──────── Text passage ────────
The property now came to be known as the Prince's Wardrobe and was used by the Black Prince as an administrative centre. Between 1359 and 1362 the prince is known to have been there himself on several occasions, when he issued letters and received homage and fealty. On several occasions debts were to be repaid there and in 1359 arrows and bowstrings were to be delivered there for the prince's use. Before the derelict property could be used, however, a good deal of building had to be undertaken. The houses were repaired in 1346, and a new chamber near the prince's chamber was made on the prince's spoken order in 1355. £66. 3s. 4d. were spent on making a new chapel, which had been completed by December 1357. £2. 12s. 4d. were spent on roofing a great bridge and £11. 17s. 2d. on making a new porch for the hall and palings next to it in 1359. The impression created is that the wardrobe had been made into a well-appointed residence which was quite frequently used by the Black Prince when he was in London. (fn. 10)
──────── Entries provided ────────
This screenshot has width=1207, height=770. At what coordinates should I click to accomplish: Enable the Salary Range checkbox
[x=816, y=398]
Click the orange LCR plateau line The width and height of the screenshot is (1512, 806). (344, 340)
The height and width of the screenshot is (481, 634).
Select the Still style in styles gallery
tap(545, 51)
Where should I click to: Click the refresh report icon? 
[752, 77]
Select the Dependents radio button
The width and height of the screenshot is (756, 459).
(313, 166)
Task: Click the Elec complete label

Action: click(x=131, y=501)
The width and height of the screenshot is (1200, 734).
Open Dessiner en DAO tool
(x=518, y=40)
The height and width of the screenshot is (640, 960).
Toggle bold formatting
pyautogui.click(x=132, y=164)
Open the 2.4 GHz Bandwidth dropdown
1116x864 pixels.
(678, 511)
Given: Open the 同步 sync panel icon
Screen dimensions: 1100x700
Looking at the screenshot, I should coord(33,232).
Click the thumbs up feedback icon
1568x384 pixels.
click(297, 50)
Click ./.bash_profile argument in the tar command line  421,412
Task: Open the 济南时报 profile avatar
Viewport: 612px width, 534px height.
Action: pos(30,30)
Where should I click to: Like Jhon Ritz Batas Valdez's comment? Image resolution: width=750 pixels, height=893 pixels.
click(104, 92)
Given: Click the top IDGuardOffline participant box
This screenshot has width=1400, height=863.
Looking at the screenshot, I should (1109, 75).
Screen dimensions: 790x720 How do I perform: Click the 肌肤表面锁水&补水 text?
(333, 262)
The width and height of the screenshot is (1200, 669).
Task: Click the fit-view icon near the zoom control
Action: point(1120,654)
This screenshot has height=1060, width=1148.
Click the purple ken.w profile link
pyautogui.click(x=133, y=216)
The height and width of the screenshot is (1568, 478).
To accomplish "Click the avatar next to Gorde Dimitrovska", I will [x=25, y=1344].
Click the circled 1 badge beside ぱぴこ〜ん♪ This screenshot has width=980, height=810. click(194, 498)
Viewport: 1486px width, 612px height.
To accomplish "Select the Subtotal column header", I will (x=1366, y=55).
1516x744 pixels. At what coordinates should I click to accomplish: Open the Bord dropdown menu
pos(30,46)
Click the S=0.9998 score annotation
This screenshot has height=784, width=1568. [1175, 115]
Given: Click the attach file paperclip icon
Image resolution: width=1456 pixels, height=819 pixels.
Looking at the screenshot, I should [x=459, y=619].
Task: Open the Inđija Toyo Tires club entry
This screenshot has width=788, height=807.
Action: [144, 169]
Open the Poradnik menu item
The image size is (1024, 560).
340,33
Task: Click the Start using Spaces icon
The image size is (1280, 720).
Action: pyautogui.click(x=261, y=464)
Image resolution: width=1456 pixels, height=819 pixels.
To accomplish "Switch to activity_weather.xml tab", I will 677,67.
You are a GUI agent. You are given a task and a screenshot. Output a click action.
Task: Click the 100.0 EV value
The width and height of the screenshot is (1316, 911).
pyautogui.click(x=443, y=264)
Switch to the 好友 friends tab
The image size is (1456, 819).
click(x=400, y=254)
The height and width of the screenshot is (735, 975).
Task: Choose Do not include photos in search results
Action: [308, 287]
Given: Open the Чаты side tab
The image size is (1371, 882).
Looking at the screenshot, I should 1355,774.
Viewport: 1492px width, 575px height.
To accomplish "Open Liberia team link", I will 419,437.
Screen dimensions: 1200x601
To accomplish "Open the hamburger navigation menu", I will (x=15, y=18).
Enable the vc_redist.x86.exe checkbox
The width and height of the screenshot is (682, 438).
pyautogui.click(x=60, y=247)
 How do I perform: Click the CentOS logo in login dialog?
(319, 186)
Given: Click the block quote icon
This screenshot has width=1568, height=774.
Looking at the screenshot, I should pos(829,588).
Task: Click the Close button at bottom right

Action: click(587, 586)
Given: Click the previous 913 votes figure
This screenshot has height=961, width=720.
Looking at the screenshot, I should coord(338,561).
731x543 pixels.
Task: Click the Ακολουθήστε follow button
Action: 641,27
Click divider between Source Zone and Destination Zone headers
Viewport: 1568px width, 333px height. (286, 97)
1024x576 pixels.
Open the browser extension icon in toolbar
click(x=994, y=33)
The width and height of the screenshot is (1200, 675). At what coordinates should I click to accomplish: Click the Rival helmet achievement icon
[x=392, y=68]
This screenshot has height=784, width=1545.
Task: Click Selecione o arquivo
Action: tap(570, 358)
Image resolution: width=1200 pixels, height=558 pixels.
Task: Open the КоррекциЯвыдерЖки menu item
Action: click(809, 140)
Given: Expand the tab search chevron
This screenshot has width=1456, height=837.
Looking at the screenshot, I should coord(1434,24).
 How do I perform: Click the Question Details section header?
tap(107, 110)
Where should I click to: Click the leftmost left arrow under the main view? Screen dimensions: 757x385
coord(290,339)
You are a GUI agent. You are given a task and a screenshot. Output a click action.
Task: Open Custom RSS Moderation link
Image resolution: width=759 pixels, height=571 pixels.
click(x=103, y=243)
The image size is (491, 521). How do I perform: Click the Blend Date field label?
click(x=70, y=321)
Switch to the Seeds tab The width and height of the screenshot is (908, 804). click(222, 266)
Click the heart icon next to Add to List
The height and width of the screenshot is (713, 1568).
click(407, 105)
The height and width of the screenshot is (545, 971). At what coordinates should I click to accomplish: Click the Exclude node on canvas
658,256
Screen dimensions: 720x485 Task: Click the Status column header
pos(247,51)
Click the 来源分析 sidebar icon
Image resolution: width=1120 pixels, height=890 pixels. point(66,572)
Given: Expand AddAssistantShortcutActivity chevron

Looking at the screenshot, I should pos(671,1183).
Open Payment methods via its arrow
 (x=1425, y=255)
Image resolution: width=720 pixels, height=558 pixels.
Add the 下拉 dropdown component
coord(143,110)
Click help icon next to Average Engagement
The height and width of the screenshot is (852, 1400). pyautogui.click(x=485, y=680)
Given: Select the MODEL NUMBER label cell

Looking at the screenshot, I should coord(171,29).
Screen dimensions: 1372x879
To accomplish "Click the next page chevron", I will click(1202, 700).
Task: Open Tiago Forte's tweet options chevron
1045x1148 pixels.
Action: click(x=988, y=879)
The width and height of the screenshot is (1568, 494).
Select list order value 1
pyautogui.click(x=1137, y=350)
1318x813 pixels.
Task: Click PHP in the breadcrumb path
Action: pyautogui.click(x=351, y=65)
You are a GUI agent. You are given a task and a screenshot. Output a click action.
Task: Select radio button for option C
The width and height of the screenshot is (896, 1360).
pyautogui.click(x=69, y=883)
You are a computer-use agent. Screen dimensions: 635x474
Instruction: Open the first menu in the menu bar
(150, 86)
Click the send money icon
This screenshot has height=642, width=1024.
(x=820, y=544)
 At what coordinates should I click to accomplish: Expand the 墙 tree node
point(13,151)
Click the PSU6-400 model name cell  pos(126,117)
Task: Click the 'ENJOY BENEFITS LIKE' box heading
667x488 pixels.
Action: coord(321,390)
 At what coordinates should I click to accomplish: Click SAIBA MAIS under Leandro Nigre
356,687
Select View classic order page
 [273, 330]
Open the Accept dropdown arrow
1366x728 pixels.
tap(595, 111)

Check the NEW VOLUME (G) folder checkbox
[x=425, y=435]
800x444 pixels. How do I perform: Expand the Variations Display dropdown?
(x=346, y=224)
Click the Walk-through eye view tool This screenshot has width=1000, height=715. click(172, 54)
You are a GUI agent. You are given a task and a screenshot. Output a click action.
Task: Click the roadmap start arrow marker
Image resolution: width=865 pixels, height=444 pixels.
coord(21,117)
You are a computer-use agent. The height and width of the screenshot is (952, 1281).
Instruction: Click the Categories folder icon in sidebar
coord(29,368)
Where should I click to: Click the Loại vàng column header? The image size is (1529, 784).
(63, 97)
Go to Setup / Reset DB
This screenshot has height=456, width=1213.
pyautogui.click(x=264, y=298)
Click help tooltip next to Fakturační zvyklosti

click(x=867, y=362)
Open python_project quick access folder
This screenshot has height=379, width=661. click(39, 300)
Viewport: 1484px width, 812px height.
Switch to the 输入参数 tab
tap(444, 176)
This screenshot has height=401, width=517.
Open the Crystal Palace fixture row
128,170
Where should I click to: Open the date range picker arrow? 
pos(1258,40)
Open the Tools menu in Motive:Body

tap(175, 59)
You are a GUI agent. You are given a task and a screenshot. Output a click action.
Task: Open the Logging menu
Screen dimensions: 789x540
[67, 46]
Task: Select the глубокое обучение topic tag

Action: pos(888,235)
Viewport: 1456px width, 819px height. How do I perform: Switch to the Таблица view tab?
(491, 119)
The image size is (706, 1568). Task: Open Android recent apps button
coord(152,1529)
────────
Stated exercise 1: Copy the records from the line containing "Check the NEW VOLUME (G) folder checkbox" up to and including the line containing "Click the Walk-through", with the requests left in, and add -66 to every coordinate in the answers.
Stated exercise 2: Resume the passage on the Prince's Wardrobe from where it stops.

Exercise answer 1:
Check the NEW VOLUME (G) folder checkbox
[x=359, y=369]
800x444 pixels. How do I perform: Expand the Variations Display dropdown?
(x=280, y=158)
Click the Walk-through eye view tool This screenshot has width=1000, height=715. click(106, -12)

Exercise answer 2:
The Black Prince's Wardrobe probably extended from the Ironmonger Lane frontage later occupied by 10-12 as far as Old Jewry on the E. In 1359 the prince granted the rector and parishioners of the church of St. Olave Old Jewry a small plot of land measuring 2 3/4 ells (8 ft. 3 in.; 2.51 m.) by 5 1/2 ells (16 ft. 6 in.; 5.03 m.) which was probably intended for the enlargement of the church or its cemetery. This land was bounded by the church on the S., the prince's inn or wardrobe on the N., the prince's garden on the W., and the highway (Old Jewry) on the E. (fn. 11)
On the Black Prince's death in 1376, the inn of the wardrobe (hospicium garderobe) in Old Jewry, pertaining to the duchy of Cornwall and said to be worth £10 a year, was granted as dower to his widow Joan. This and subsequent references to the property as lying in Old Jewry suggests that its principal gate now opened into Old Jewry rather than Ironmonger Lane as it would appear to have done in the late 13th and early 14th centuries. On Joan's death in 1385 the property reverted to the Crown, and Richard II immediately granted la Princis Warderobe for life to Queen Anne, who died in 1394. (fn. 12)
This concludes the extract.